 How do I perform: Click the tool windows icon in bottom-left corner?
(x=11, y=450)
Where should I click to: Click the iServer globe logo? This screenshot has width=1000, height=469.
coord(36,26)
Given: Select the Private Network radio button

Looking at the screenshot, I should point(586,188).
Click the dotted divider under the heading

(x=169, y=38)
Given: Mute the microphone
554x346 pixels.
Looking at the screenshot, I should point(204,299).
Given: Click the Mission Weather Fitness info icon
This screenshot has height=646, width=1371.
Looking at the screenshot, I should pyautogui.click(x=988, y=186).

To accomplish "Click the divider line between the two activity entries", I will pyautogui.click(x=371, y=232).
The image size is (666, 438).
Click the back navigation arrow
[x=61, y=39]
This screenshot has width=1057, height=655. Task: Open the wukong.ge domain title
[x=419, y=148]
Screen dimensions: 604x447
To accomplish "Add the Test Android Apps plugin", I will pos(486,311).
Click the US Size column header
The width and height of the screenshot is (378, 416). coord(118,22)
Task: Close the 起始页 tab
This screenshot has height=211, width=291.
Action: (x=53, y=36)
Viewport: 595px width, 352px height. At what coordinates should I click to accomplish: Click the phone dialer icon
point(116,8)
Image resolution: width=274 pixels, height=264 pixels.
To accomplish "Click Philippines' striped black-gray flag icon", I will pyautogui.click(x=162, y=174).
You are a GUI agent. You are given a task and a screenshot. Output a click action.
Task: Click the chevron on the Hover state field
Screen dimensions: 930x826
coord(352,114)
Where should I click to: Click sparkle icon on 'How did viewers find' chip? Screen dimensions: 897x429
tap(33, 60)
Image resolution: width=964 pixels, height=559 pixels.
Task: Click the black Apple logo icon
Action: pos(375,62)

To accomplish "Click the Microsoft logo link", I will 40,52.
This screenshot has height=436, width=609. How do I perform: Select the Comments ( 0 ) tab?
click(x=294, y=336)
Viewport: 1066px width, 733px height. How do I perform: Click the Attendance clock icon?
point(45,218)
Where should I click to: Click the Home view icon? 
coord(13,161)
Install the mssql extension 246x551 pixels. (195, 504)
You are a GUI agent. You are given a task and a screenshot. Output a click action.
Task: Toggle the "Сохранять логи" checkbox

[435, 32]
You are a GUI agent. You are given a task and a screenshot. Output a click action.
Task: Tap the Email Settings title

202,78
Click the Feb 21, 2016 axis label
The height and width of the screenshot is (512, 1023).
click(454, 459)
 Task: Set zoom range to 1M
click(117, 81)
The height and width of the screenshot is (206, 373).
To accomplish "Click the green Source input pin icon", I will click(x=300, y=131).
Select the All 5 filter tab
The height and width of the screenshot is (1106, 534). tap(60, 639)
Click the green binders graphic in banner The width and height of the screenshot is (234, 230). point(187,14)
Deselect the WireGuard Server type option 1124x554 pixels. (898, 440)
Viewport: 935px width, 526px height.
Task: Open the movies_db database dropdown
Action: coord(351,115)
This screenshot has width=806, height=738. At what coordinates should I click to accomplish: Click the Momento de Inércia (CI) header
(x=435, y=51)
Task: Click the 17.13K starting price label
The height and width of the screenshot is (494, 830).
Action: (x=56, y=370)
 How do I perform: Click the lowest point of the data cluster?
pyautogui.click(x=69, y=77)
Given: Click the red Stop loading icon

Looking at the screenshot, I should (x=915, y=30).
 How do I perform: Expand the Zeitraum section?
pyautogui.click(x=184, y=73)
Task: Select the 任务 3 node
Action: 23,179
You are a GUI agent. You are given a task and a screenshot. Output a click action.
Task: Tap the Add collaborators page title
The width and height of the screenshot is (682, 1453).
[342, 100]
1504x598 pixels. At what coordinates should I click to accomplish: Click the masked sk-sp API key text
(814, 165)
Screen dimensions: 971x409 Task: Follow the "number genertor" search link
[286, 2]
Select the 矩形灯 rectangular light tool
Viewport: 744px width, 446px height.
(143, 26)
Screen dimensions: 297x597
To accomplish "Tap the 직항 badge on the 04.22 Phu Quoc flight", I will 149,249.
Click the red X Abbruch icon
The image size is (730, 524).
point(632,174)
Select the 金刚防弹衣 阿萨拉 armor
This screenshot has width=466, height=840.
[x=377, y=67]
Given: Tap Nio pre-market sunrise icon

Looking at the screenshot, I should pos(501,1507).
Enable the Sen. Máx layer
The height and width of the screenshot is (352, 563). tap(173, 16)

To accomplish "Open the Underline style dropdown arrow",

# Required action
Within the data above, how many lines include the string "green"? Only the number is required.

# Answer box
2